Sunday, November 16, 1947
Owing to bad weather, the journey began not on November 12, as scheduled, but four days later. Belyea’s company rolled a Fruehauf “jeep” — a dolly trailer with 16 balloon-tires — into the optical shop at Caltech. The jeep was the company’s bread and butter. Pulled by a 10-wheel, diesel tractor-truck, and joined to a double goose-neck semi-trailer with another 16 wheels, the unit had 42 wheels. This was the automotive flatcar, which could distribute a load over 79 feet of pavement, that had earlier hauled the whale to a landfill — and a high-tension power-line tower, without shutting off the voltage.
Belyea had welded five red, 12-inch I-beams to the trailer, making it almost 20 feet wide. Since entering the optical shop required an awkward, 90-degree turn, Belyea’s men disconnected the trailer from the tractor and rolled it through a 24-foot opening.
Inside, the optical shop gleamed like sunshine. Near-blinding Kleig lights had been a constant since the mirror arrived by train from the Corning Glass Works, in upstate New York, on April 10, 1936. The light was so intense because the disk, writes David O. Woodbury, had to be “anatomically clean.” The 120-square-foot space became one of the world’s most compulsively scrubbed shops.
Across from the large door, a 20-foot circle wrapped in plain brown paper stood vertically: the mirror and the cell, underneath, that would join it to the telescope. Cushions of asbestos and foam rubber protected the mirror from the metallic casing. A layer of aluminum foil, added later, would protect it from heat.
When unwrapped, the mirror could pass for a flying saucer with a hole in the center.
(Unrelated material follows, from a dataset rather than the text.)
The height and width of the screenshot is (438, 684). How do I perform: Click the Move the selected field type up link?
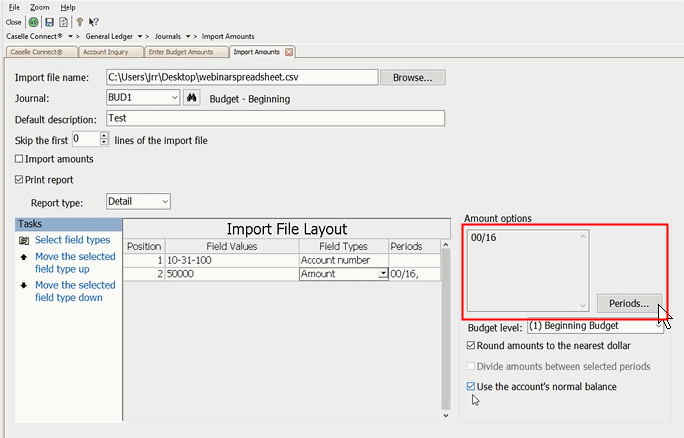point(75,263)
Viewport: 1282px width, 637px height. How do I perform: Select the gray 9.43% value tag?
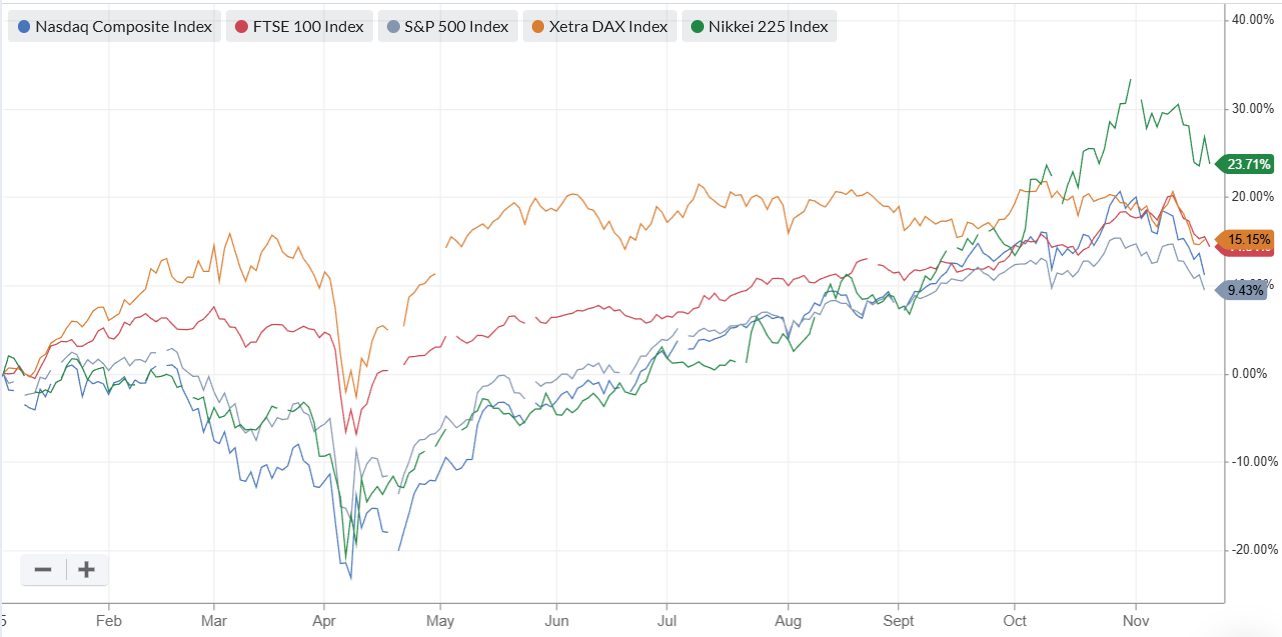pos(1241,291)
The top side, a milky yellow-green, shone bright. The underside looked like a giant bagel made of Swiss cheese. Ribbing, connected for structural strength, honeycombed the bottom.
Starlight, a billion light years from earth, would pass through the hole in the center.
Calling the disk a “Giant Eye” was a misnomer. It was neither an eye nor a lens, writes Ronald Florence. It reflected light, like a looking glass. Workers at the optical shop ground and polished the mirror from 1936 to the beginning of World War II. The process was so painstaking, to many it seemed infinite. They resumed again in 1946. On October 3, 1947, Caltech announced that “The most daring optical job ever attempted by man was finished today — polishing the giant 200-inch telescope mirror for the Palomar Mountain Observatory.”
The announcement was premature. When the movers arrived at Caltech, the disk had yet to reach its exact parabolic surface.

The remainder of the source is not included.